The new president was anything but a political neophyte. While the people of Texas might have thought the United States was waiting to embrace them with open arms, Sam Houston understood exactly what obstacles faced Texas in Washington. To represent his government there, he chose the energetic and persistent William Wharton, a veteran of the earlier commission. Wharton would be assisted by two other commissioners, Fairfax Catlett and Memucan Hunt.
Wharton was instructed to seek recognition and explore the possibility of annexation. But Houston told Wharton not to be too eager to jump at an offer of annexation. The president was far from convinced that U.S. annexation was the only possible future for Texas. Under the right circumstances, Houston believed, Texas could maintain its independence and eventually develop as a great nation.
Undoubtedly Houston was aware of the reliable reports circulating out of Mexico that the Mexican government was unable to mount a new military campaign to retake Texas but was anxious to keep it out of the hands of the United States. To this end, Mexico had opened negotiations to sell their rebellious northern province to the British.
Though the sale went nowhere, the idea of allying with Britain excited Houston. Britain was heavily invested in Mexican silver mining and wielded enormous influence there. If Houston played his cards right, Texas could escape the clutches of Mexico and become a British protectorate, with significant advantages over U.S. annexation. With British help, Texas could gain peace with Mexico, develop Galveston as a major port for British importers wanting to avoid steep U.S. duties in New York and New Orleans, and become a major cotton supplier to the booming British textile industry. To explore an alliance with Britain, Houston needed time. A U.S. Congress that wanted to dilly-dally on the annexation issue was just fine with him.
Memucan Hunt succeeded in helping gain U.S. recognition of Texas, but fell short of persuading the U.S. to commit to annexation. Prints and Photographs Collection, 1-102/305.
At first, Wharton met with a discouraging reception in Washington. President Jackson made public the report of his secret agent in Texas, revealed to be Henry Morfit of Virginia, and the news wasn’t good. Morfit reported that Texas was extremely unstable and that her survival depended more on the “weakness and imbecility of her enemy than upon her own strength.” It looked as if Jackson, once thought to be the great friend of Texas, might leave office without even granting recognition to the struggling republic.
Wharton lobbied Congress hard, stressing the possibility that Texas was pursuing a move into the British orbit. Finally, in March 1837, an act recognizing the Republic of Texas passed the U.S. Senate. In one of his last acts as president, Jackson signed the measure and appointed Alcée La Branche, a calm and highly competent Louisiana planter and politician, as America’s first charge d’affaires to the new republic.

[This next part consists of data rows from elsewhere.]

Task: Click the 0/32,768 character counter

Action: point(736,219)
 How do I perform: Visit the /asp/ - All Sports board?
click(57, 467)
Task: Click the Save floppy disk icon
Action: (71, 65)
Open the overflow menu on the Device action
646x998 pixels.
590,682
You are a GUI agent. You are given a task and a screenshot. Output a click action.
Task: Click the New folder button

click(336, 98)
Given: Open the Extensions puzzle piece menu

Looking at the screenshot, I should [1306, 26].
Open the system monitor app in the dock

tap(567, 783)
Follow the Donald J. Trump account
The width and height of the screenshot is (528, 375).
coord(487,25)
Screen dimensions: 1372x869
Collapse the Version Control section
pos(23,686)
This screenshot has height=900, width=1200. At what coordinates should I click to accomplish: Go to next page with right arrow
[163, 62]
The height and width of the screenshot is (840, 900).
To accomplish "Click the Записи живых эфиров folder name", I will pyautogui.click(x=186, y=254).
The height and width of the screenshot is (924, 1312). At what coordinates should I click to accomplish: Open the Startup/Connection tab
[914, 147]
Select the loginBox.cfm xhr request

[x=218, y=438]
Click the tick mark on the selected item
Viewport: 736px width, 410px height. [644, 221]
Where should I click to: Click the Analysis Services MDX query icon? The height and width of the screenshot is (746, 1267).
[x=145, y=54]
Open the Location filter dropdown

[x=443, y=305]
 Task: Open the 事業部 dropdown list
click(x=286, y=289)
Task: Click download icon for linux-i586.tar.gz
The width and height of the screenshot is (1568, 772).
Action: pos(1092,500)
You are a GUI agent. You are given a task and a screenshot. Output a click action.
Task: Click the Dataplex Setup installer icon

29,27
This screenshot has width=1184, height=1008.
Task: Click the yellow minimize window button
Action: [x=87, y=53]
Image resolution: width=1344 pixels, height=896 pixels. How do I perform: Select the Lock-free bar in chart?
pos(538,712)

Jackson’s term of office expired in March, and he was replaced by his vice-president, Martin Van Buren. There was no real possibility of the “Red Fox of Kinderhook” championing Texas annexation—not unless he wanted to preside over the breakup of the Democratic party, As Wharton wrote, extreme rhetoric from Southerners had alienated the Northerners from Texas: “The North must choose between the Union with Texas added—or no Union. Texas will be added and then forever farewell abolitionism and northern influence. Threats and denunciations like these will goad the North into a determined opposition and if Texas is annexed at all it will not be until after the question has convulsed this nation for several sessions.”
Wharton’s prediction proved prescient. To keep his party together, Van Buren kept the Texas issue on the back burner. Before he left office at the end of 1838, Houston formally withdrew Texas’s request for annexation, certain that it would never occur. As far as anyone knew, the abolitionists had won.
In the meantime, Houston continued to pursue diplomatic options with Britain and other European nations. But for the rest of Houston’s term, Britain refused to grant Texas even recognition, let alone a treaty of friendship or commerce. The reason wasn’t lack of interest. The reason was the same stumbling block that had ruined Texas’s chance for annexation: slavery.